It’s impressive that it’s possible to beat optimized C libraries in certain cases with native Julia code, but focusing too much on such cases will often lead people astray. Benchmarks against optimized C code help establish Julia’s performance capabilities, but only represent a starting point for interesting work.
Fundamentally, the reason Julia exists is not to beat the performance of existing C libraries on existing problems. If all the high-performance code you will ever need has already been written, then you don’t have as much need for a new language. Julia is attractive for people who need to write new high-performance code to solve new problems, which don’t fit neatly into the boxes provided by existing numpy library functions.
It’s not that Julia has some secret sauce that allows it to beat C — it is just that its compiled performance is comparable to that of C (boiling down to the same LLVM backend), so depending on the programmer’s cleverness and time it will sometimes beat C libraries and sometimes not.

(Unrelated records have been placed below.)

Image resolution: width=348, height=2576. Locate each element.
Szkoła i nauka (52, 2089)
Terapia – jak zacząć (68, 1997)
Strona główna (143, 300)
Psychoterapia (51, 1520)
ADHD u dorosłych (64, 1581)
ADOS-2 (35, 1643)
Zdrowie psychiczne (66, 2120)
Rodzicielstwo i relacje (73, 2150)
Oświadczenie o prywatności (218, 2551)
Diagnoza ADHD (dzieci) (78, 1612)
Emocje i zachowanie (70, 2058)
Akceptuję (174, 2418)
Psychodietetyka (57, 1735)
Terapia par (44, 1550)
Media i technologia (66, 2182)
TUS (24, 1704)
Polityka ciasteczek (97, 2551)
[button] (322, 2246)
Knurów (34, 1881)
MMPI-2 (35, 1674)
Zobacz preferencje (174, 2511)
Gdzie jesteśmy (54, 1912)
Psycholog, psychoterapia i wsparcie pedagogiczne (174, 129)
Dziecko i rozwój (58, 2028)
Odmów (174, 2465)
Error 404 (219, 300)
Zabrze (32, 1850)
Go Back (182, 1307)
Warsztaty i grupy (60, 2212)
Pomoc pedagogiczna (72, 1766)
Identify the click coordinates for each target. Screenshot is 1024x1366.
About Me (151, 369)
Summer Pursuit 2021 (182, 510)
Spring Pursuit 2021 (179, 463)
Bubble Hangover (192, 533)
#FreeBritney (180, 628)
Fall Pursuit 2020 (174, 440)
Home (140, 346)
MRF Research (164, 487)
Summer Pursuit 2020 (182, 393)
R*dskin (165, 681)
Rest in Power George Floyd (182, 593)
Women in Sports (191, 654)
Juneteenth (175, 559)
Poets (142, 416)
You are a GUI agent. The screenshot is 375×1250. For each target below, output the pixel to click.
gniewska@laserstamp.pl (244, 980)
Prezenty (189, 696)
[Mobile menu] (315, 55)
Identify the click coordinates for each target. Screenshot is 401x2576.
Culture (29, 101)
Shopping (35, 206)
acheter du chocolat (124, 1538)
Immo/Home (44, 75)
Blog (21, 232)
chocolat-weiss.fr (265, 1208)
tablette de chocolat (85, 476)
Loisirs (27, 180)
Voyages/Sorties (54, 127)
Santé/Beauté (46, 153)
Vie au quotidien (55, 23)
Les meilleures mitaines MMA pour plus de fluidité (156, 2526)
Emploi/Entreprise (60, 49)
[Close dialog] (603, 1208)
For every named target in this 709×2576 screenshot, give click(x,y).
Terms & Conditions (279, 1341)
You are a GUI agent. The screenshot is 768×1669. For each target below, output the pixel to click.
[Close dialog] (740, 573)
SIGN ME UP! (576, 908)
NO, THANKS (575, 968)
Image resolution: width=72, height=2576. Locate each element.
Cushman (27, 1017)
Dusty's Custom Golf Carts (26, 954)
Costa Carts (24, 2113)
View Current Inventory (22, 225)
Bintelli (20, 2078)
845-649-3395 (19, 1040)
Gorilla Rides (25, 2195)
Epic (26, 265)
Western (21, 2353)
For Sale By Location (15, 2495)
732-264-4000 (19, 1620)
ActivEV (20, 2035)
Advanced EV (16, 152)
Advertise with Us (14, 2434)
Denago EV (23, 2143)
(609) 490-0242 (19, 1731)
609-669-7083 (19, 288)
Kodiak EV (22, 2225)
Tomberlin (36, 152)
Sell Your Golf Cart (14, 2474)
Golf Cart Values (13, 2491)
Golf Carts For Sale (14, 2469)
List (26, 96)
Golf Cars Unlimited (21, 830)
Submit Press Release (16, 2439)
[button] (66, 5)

It is, however, vastly easier to write high-performance Julia code than comparable C code in most cases, because Julia is a higher level language with performant high-level abstractions. This can also make it easier to be clever, with tricks like metaprogramming that are tedious in C. And the code you write in Julia can at the same time be more flexible (type-generic and composable), allowing greater code re-use.
This is important for those of us who want to work on new problems and to go beyond endlessly recycling the solutions of the past.